Alors que le syndrome de l’intestin irritable (SII) touche près de 5 à 10 % de la population, les mécanismes en cause restent mal connus. Le microbiote pourrait intervenir, comme le suggèrent plusieurs études descriptives mettant en évidence des dysbioses chez les patients atteints. Celles-ci ne sont toutefois pas systématiques et pour le moment, les chercheurs peinent à identifier finement les anomalies en cause et leur implication réelle dans le SII.
Des résultats contradictoires
Malgré ces incertitudes, « corriger la dysbiose par le transfert de microbiote fécal (TMF) est une piste thérapeutique séduisante, explique le Pr Danny De Looze, hépato-gastro-entérologue à l’hôpital de Gand (Belgique), dont les recherches portent sur cette technique. Des études en ouvert ont suggéré son intérêt, en dépit d’un effet apparemment transitoire, mais les promesses tardent à être confirmées et les deux seules études randomisées disponibles ont livré en 2018 des résultats contradictoires, témoignant de lacunes dans la compréhension de la physiopathologie de la dysbiose mais également dans les modalités optimales de cette transplantation fécale. »

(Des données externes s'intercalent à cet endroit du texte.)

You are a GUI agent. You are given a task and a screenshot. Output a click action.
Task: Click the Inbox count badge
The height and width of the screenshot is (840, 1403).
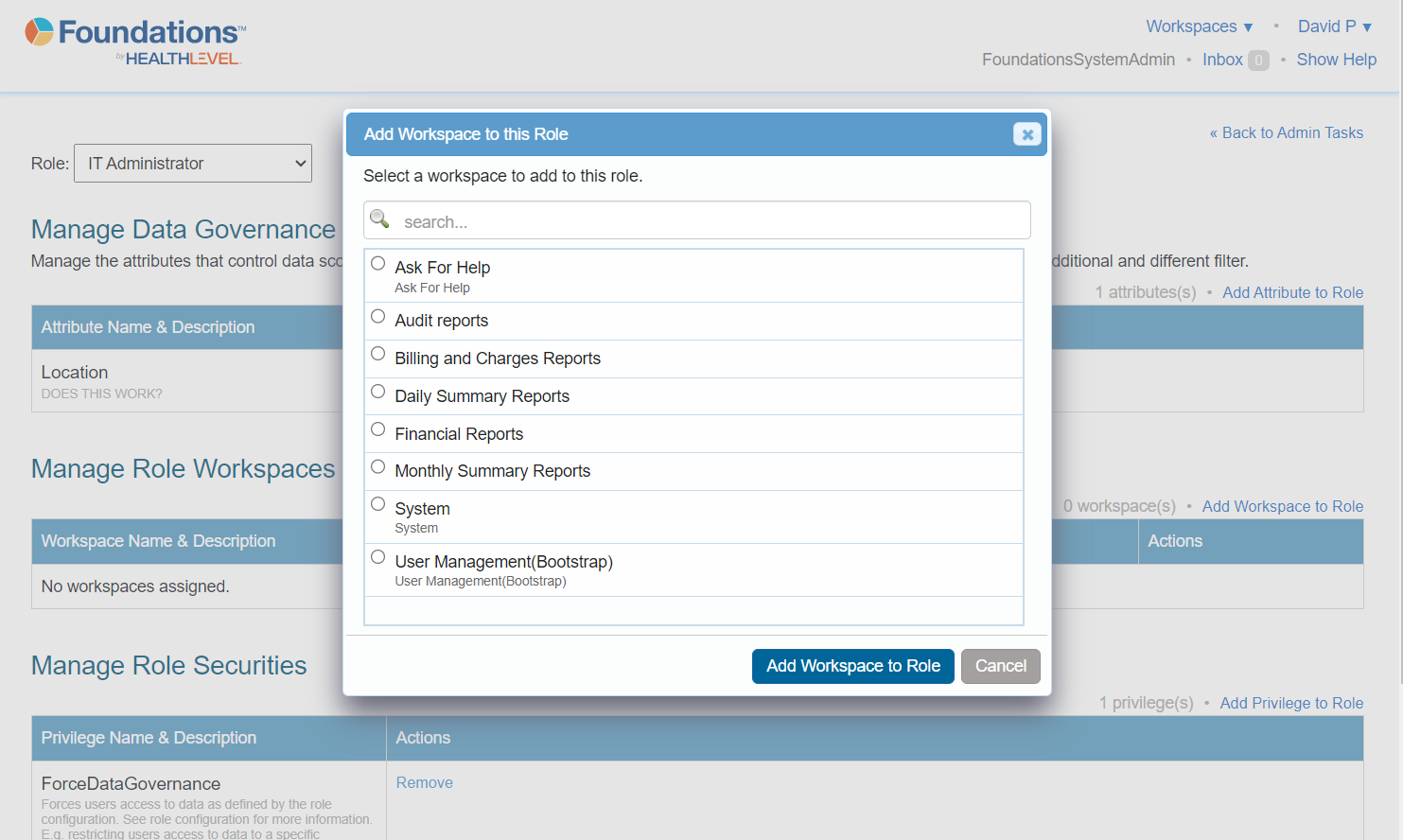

La première, une étude norvégienne, a utilisé la méthode de l’infusion colique de microbiote « sain » chez 90 patients atteints de SII modéré à sévère, avec diarrhée et/ou constipation. 65 % des patients sous traitement actif vs 43 % sous placebo ont répondu à 3 mois. Le second travail concluait en revanche que la correction de la dysbiose par gélules de microbiote intestinal sain était réelle (à 6 mois) mais sans pour autant présenter d’amélioration symptomatique.
Bientôt une étude française
L’enthousiasme demeure cependant, alimenté par plusieurs études préliminaires dont l’une était présentée au dernier congrès américain de gastro-entérologie. Des patients souffrant d'un SII avec ballonnement prédominant étaient transplantés avec des selles fraîches par sonde nasojéjunale. « À 12 semaines après la transplantation, 49 % rapportaient une amélioration des symptômes en général et du ballonnement en particulier comparé au bras placebo, commente le Pr De Looze, investigateur principal. Après 3 mois, l’inconfort abdominal était réduit de 29 %, l’urgence défécatoire de 29 %, la douleur abdominale de 26 %, le ballonnement de 32 % et les flatulences de 10 %. La qualité de vie était améliorée. »
Entre-temps, d’autres résultats de l’équipe norvégienne, présentés au congrès européen de gastro-entérologie (octobre 2019) affichaient un taux de succès dans plus de 80 % vs 23 % dans le groupe placebo.
De nombreuses inconnues pourraient influencer les expériences, comme le type de SII, le recours à des donneurs multiples vs un mono-donneur voire à des super-donneurs à la flore d’une grande diversité, la voie d’administration, le renouvellement des traitements, leur durée d’effet, etc. Une étude française randomisée (ICEBOAT) débutera en France en 2020. Elle étudiera l’administration de gélules de selles congelées vs placebo dans les formes sévères de SII.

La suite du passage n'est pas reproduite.